We have and will take action against discrimination and inappropriate behaviour, whether racist, sexist, homophobic, transphobic, ageist or ableist, regardless of whether this happens in our branches, offices, over the phone or online on our social media channels. Such action may include account closure or contacting the police if necessary.
We always hope to do the right the thing but we know we won’t always get things right. We are committed to striving to do better, for our colleagues, customers and communities.
Introducing the Sustainable Finance Index
And of course, there is a Sustainable Finance Index to measure how “socially responsible” each bank is.
EY (we used to know them as Ernst & Young) found that British banks score well on Governance measures but poorly on “diversity and inclusion”.
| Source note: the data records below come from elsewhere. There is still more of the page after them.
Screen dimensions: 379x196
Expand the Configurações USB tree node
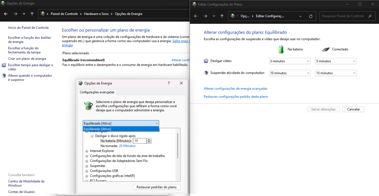tap(87, 171)
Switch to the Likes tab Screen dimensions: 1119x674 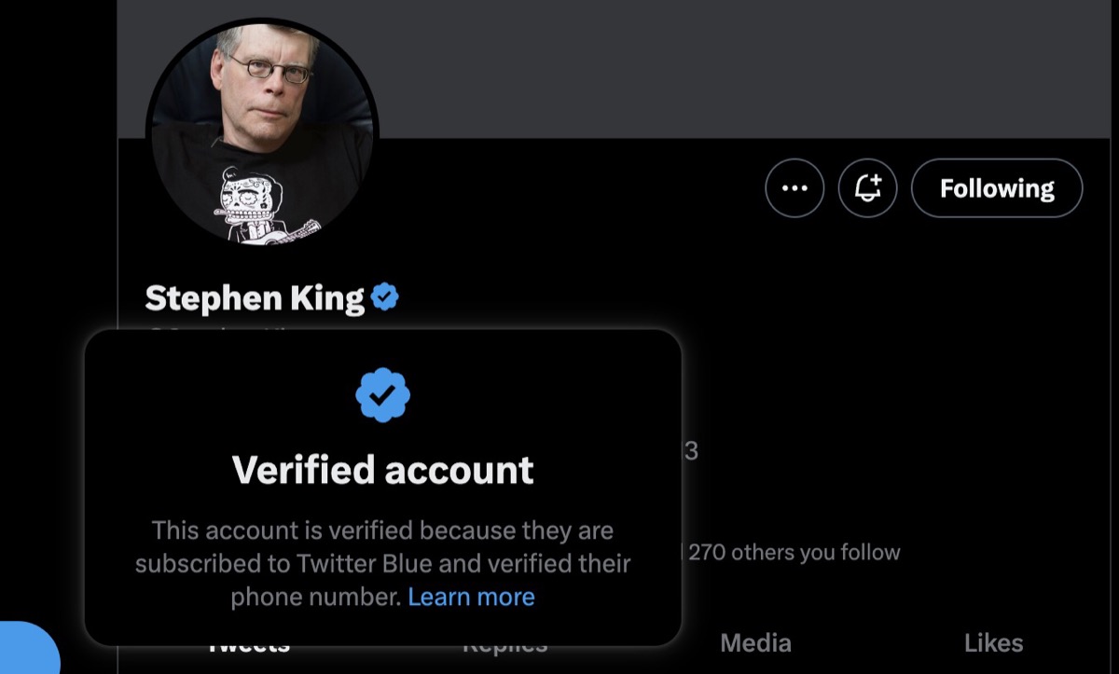coord(993,642)
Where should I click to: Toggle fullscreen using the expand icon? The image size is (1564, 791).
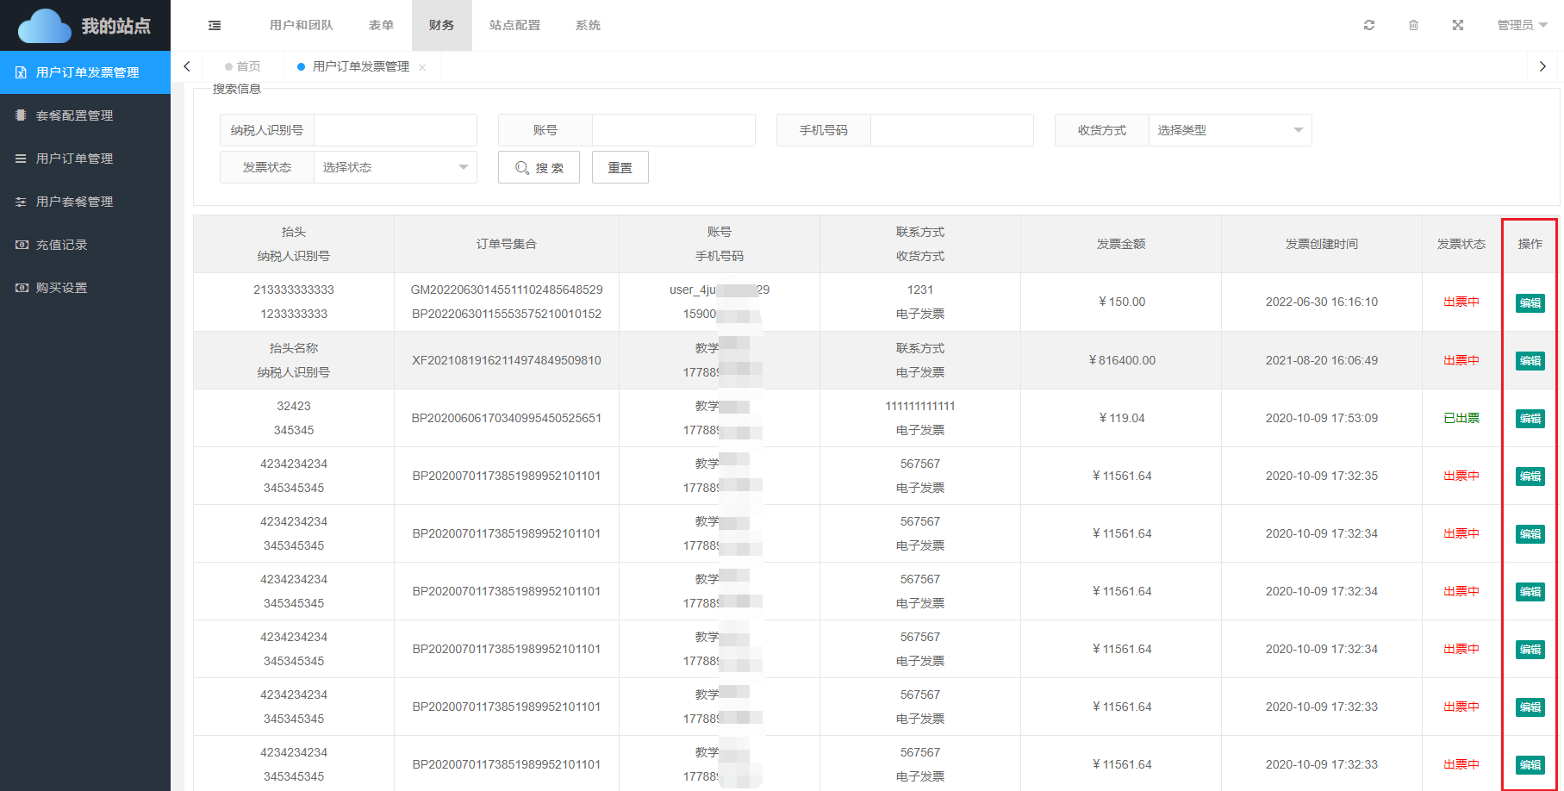(1457, 25)
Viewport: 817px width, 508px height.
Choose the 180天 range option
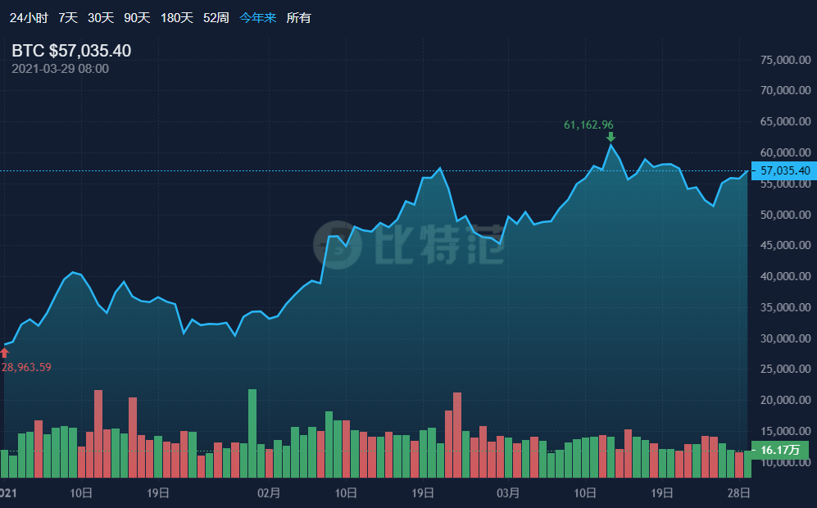click(176, 17)
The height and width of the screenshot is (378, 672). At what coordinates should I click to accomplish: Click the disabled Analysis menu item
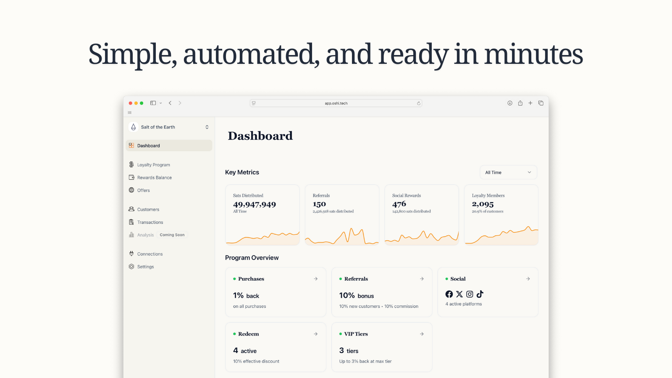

Although it’s not clear how EY came to these conclusions, they gave a hint of what was being measured in 2020:
The rankings were based on factors such as the policies and targets (if any) in place on diversity and opportunity within the workplace, and tracking data on the gender balance of managerial roles. However, even the leaders on this agenda sit at a relatively low level, and there remains significant work to be done.
…
D&I within the workplace is something that all UK firms are working to move the dial on, and the banks are no exception. It is well acknowledged that diverse teams drive stronger performance, and that it is not only the right thing to do, but it makes commercial sense. The prominence of the Black Lives Matters campaign this year has acted as an important catalyst for change on the race agenda, but the speed of change remains slow.
It looks very much as though EY are running a Stonewall style “Index” (that has no basis in law or regulatory requirement) to rank public corporations for compliance to ESG measures that have been determined by EY and agreed privately with the companies they will rank.
This will not be something that EY are doing for free.
Why are our corporations doing this?
The service provided by EY is an income generator for them, but why are companies agreeing to set targets and be measured by a third party?
Taking a sustainability lens to executive compensation policies, 65% of UK firms were found to align executive pay with ESG performance, compared with 40% in France and 20% in Germany and Switzerland.
So a good score on EY’s ESG index – paid for by corporations and agreed by chief execs and EY working together – looks like it has been used to justify increasing pay for company C-suite members. This would be a clear conflict of interest that should be illegal.
This matters for all of us
It’s against this background that a vicar who objected to the LGBTQ+ narrative had his account closed and Lesley Sawers (the Equalities and Human Rights commissioner for Scotland) was told she would have to make banking arrangements outside of the NatWest Group with no reason given.
“Wings Over Scotland” blogger Stuart Campbell did get an explanation from the donations site Ko-Fi that was pretty clear.
The Wings blog lists other examples, and more are being reported all the time now that people have noticed.
But these are likely just the tip of the iceberg. More than 9,000 people have joined the Facebook page “NatWest CLOSED down my ACCOUNT” which was set up three years ago.
If it improves their EY ranking, it’s no longer a surprise that Barclays sponsored a float at Pride, or that Halifax was unconcerned by this PR disaster:
Or that HSBC tweeted their support:
In a world where it’s not possible to live without a bank account, who is brave enough to call it out?
Of course “equality and inclusion” means creating a group whose beliefs are unacceptable and denying them the means to function in society. And it only takes a few before the rest of us are too afraid to speak out.